Дик сидит за столом, за ужином. Его большие руки, его двадцать прожитых лет никак не рифмуются с выражением на лице как у потерявшегося маленького мальчика.
«Лю-любоф», – проговаривает он. Еще одно трудное слово.
«Да вы, наверно, шутите, сэр. Вся эта чушь насчет „однажды вы станете взрослыми“, все это дерьмо насчет „однажды вы будете точь-в-точь как ваши родители“. Даже если все это и так, кто сказал, что мы вообще задержимся в этом мире достаточно долго, чтобы успеть стать родителями?..»
«Герцогская Голова». Фальшивый красный бархат. Псевдотюдоровские панели из поддельного дуба и на них псевдогеоргианские каретные фонари. Между случайных звуков постоянный «клыбрдым» игровых автоматов и бибиканье игрового телешоу. Какие мы скорые насчет рвануть вперед… и как мы продолжаем цепляться за детские наши погремушки…
И как же быстро наш сострадательный и угодливый – на пару минут – Прайс снова набрал боевой пыл. И всего-то пропустил за воротник одну-единственную «Кровавую Мэри». И допивает вторую – одним глотком. (Куда же подевались пиво и доброе расположение духа?)
«И кто сказал, что, даже если мы задержимся, нам захочется заводить детей – глядя на то, что творится вокруг? Кто сказал, что в перспективе у нас мир, который не стыдно будет им оставить?»
(Однако, если никто не станет заводить детей, вообще никакого мира не будет, так на так…)
«Кто сказал, что мы хотим рожать детей в любом из возможных здесь и сейчас миров?»
Он смотрит на меня, сей отец-основатель Холокост-клуба, этот обозленный, напуганный, готовый все и вся отрицать мальчик.
(Да-да, это наша вина, Прайс. Старшего поколения. Мы не были бдительны. Мы дали миру ускользнуть из рук. Хотя обязаны были его спасти.)
«Представьте себе, сэр, что вы бы еще могли завести собственных детей, чисто теоретически… вы взяли бы на себя?..»
И забывается. И тут же вспоминает снова. И заливается краской; и вид смущенный, виноватый, испуганный. Вытирает кляксу томатного сока с верхней губы.
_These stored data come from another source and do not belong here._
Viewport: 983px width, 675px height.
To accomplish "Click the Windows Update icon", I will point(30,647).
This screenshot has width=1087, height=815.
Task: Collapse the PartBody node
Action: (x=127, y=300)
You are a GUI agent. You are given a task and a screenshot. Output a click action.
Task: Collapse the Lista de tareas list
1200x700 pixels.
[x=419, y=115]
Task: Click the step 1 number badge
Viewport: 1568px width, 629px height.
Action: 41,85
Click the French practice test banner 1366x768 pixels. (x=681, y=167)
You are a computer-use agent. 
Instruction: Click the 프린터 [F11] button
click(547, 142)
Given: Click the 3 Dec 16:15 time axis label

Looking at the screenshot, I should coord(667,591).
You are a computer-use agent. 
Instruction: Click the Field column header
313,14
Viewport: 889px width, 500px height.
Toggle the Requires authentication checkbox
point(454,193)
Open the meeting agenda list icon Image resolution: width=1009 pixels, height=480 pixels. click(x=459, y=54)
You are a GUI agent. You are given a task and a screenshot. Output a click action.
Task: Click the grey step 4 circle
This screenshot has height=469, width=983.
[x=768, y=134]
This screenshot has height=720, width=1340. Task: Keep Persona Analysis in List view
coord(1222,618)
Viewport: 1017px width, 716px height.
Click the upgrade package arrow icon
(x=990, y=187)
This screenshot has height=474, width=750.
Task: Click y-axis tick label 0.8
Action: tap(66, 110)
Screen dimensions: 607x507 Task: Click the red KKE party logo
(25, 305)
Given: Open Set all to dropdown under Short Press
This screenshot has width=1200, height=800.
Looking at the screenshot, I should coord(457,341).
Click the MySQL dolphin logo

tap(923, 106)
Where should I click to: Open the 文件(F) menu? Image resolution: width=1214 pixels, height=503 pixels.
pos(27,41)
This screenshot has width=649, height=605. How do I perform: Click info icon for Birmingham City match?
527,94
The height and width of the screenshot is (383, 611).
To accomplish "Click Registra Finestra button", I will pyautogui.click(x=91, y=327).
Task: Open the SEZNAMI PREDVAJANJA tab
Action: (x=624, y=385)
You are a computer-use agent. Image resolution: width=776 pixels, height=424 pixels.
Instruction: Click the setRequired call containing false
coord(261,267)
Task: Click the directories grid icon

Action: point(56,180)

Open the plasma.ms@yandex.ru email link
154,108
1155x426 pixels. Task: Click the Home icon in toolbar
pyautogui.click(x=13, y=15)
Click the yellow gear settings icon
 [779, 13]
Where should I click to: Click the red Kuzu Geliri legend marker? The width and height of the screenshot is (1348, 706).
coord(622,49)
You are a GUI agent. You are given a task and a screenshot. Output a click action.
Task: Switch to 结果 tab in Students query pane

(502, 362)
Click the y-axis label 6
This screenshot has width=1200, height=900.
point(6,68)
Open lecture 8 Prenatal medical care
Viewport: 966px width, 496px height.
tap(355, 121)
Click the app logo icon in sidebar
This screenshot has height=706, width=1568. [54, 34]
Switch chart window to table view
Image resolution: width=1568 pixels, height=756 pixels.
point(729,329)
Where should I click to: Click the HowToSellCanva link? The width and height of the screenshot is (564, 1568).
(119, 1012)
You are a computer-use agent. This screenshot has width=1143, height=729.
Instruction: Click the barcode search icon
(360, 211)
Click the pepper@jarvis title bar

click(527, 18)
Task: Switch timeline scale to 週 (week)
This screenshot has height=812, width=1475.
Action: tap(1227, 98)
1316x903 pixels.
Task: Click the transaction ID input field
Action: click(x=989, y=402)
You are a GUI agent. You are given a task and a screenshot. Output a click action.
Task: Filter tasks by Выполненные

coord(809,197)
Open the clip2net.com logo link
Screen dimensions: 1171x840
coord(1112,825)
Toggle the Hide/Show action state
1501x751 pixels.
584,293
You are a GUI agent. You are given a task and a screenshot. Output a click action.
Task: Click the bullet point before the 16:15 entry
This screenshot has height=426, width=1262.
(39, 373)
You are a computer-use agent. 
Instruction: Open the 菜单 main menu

Фруктовый покер проблевался наконец. Космические пришельцы кончились.
«Извините. Я не хотел…»
Да нет, все в порядке, потому что, видишь ли, когда-то у меня был ребенок. Нет. Я в буквальном смысле слова. Я не про нынешние времена, я про 1943 год (ты ведь не стал бы называть ту эпоху золотым веком нашей цивилизации, верно?). Или, может быть, лучше сказать по-другому: когда-то у Мэри был ребенок. Ее менструальный цикл, которым она так гордилась и о котором столько говорила, зациклился. Месячные не пришли в положенный срок, а потом мало-помалу у нее внутри стали происходить разного рода превращения, в полном согласии с принятой в подобных случаях процедурой. И, шестнадцати лет от роду, в 1943-м, в компании всех этих немногим-более-старших-чем-я солдат, моряков и летчиков, которые торопливо засевали семенем подвернувшиеся им делянки, откладывая таким образом, в наступившую эру вселенского кризиса, хоть что-то на будущие времена, я также оказался лицом к лицу с перспективой нечаянного отцовства.